TASK GOAL –
Copy out word for word the rows starting at the line that contains "is (967, 1718)." and ending at the line that contains "This screenshot has width=385, height=339.", including both of those lines.

Records for pointing to text and elements
- - - -

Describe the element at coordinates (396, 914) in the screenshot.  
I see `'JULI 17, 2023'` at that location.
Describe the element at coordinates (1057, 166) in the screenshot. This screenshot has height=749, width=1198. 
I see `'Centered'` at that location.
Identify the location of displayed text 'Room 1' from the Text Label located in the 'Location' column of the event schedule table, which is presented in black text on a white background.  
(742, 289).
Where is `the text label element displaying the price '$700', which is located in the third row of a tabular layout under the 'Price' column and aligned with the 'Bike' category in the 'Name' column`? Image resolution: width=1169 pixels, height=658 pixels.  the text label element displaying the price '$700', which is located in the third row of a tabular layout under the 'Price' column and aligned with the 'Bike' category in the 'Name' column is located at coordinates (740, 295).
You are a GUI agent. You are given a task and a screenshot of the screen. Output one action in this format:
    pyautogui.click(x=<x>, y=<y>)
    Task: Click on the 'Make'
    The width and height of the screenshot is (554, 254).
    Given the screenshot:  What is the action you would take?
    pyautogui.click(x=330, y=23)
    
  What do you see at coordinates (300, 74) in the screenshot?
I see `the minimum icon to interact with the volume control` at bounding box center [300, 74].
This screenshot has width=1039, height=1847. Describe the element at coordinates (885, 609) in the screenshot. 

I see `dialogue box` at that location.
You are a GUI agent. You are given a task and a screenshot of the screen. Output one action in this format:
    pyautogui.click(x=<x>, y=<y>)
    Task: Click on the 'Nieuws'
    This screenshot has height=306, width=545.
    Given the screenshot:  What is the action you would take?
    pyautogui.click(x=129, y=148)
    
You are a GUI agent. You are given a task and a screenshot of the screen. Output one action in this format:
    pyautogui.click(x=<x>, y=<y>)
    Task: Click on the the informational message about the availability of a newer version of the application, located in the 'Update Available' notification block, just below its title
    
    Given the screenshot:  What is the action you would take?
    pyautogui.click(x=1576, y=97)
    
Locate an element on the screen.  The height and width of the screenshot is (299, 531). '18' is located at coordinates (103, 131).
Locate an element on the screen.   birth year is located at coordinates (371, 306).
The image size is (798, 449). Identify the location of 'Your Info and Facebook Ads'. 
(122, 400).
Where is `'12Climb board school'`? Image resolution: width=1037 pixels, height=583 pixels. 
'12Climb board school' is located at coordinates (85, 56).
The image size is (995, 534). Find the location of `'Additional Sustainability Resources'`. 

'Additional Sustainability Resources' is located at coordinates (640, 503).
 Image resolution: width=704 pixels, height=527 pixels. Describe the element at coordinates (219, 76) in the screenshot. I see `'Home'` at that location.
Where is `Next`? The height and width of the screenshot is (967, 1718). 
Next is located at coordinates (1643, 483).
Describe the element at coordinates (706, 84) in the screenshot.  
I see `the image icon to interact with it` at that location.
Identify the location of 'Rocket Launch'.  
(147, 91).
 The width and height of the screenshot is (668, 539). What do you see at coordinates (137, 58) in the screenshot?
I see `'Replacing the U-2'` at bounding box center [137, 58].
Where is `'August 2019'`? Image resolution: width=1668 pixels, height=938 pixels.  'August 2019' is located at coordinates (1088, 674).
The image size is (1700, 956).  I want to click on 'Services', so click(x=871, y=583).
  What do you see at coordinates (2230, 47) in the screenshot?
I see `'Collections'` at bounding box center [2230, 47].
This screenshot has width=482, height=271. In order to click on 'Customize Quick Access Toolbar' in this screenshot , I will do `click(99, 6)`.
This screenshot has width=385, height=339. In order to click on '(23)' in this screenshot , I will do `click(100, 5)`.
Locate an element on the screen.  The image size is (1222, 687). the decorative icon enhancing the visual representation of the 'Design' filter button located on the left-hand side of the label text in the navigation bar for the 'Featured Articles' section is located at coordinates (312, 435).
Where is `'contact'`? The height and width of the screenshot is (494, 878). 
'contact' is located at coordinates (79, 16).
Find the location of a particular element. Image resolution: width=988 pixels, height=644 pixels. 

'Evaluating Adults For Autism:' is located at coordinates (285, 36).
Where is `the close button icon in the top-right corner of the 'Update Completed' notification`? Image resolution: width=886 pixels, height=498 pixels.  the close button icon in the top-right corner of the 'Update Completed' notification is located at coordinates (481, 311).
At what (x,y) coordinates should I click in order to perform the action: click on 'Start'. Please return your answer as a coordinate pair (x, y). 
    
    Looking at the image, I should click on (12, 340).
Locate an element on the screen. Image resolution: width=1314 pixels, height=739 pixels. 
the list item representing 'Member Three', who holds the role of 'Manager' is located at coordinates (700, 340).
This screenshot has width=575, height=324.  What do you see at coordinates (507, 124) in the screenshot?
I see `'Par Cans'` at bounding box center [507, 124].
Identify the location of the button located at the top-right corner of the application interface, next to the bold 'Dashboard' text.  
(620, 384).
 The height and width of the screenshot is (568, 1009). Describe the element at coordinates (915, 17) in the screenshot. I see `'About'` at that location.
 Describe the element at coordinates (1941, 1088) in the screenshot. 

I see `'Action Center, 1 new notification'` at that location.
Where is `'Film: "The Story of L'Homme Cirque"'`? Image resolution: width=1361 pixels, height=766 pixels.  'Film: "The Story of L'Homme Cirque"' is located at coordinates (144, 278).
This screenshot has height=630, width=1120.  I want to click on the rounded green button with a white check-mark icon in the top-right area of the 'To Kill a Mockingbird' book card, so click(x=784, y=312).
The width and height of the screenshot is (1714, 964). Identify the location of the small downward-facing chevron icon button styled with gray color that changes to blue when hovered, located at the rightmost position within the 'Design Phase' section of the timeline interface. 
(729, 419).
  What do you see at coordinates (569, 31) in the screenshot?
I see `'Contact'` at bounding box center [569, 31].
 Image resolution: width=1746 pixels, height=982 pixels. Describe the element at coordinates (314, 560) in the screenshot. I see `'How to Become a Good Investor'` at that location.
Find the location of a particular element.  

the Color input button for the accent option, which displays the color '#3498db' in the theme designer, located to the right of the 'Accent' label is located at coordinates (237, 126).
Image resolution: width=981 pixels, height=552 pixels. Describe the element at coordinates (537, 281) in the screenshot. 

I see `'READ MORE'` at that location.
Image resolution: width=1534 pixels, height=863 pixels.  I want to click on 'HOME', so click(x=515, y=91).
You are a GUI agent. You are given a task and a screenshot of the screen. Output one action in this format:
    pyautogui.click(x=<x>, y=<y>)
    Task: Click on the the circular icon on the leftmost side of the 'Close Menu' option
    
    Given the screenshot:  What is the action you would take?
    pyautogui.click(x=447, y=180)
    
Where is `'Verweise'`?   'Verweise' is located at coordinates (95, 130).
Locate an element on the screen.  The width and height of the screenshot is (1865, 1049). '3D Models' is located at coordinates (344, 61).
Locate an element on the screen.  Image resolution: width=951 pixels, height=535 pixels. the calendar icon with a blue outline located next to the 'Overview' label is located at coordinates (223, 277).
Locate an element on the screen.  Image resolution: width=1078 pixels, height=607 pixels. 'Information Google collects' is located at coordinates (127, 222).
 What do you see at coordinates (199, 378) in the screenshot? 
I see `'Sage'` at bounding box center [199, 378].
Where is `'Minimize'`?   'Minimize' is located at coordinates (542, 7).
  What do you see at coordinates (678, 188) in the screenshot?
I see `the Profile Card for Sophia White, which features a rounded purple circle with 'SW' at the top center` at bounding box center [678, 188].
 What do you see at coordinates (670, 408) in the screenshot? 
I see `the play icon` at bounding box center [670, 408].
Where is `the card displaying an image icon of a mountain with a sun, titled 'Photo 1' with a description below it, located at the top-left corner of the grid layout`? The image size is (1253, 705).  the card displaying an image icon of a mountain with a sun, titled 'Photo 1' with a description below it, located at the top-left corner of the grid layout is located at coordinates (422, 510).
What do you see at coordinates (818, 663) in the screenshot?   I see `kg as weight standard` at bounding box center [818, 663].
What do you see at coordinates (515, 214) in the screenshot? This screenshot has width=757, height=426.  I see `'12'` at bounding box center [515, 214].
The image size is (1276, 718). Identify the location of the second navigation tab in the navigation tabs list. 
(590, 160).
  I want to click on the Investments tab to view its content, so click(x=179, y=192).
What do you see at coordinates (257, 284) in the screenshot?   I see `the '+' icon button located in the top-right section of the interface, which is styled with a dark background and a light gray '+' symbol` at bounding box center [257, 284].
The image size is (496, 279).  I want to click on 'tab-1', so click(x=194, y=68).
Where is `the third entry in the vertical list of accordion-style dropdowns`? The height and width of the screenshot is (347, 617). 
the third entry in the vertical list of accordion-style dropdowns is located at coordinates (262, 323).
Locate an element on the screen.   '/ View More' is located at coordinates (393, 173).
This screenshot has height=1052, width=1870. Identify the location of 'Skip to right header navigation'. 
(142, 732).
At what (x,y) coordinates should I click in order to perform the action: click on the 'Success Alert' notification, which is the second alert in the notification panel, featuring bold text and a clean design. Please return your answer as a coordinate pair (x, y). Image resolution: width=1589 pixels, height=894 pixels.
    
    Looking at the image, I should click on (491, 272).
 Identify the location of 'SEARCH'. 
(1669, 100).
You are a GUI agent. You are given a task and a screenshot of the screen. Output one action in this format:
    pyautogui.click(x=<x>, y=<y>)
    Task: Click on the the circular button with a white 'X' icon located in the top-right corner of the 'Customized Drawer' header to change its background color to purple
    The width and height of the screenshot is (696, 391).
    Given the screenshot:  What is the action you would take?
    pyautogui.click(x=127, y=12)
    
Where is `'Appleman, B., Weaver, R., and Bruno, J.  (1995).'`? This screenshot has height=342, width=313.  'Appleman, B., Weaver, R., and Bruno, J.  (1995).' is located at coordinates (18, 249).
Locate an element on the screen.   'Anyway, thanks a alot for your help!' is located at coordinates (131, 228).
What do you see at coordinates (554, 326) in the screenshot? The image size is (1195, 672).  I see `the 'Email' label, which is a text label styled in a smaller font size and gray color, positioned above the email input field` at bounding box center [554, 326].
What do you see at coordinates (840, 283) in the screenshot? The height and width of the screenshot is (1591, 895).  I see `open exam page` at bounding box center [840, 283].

- - - -

PROBLEM SOLUTION –
Where is `Next`? The height and width of the screenshot is (967, 1718). 
Next is located at coordinates (1643, 483).
Describe the element at coordinates (706, 84) in the screenshot.  
I see `the image icon to interact with it` at that location.
Identify the location of 'Rocket Launch'.  
(147, 91).
 The width and height of the screenshot is (668, 539). What do you see at coordinates (137, 58) in the screenshot?
I see `'Replacing the U-2'` at bounding box center [137, 58].
Where is `'August 2019'`? Image resolution: width=1668 pixels, height=938 pixels.  'August 2019' is located at coordinates (1088, 674).
The image size is (1700, 956).  I want to click on 'Services', so click(x=871, y=583).
  What do you see at coordinates (2230, 47) in the screenshot?
I see `'Collections'` at bounding box center [2230, 47].
This screenshot has width=482, height=271. In order to click on 'Customize Quick Access Toolbar' in this screenshot , I will do `click(99, 6)`.
This screenshot has width=385, height=339. In order to click on '(23)' in this screenshot , I will do `click(100, 5)`.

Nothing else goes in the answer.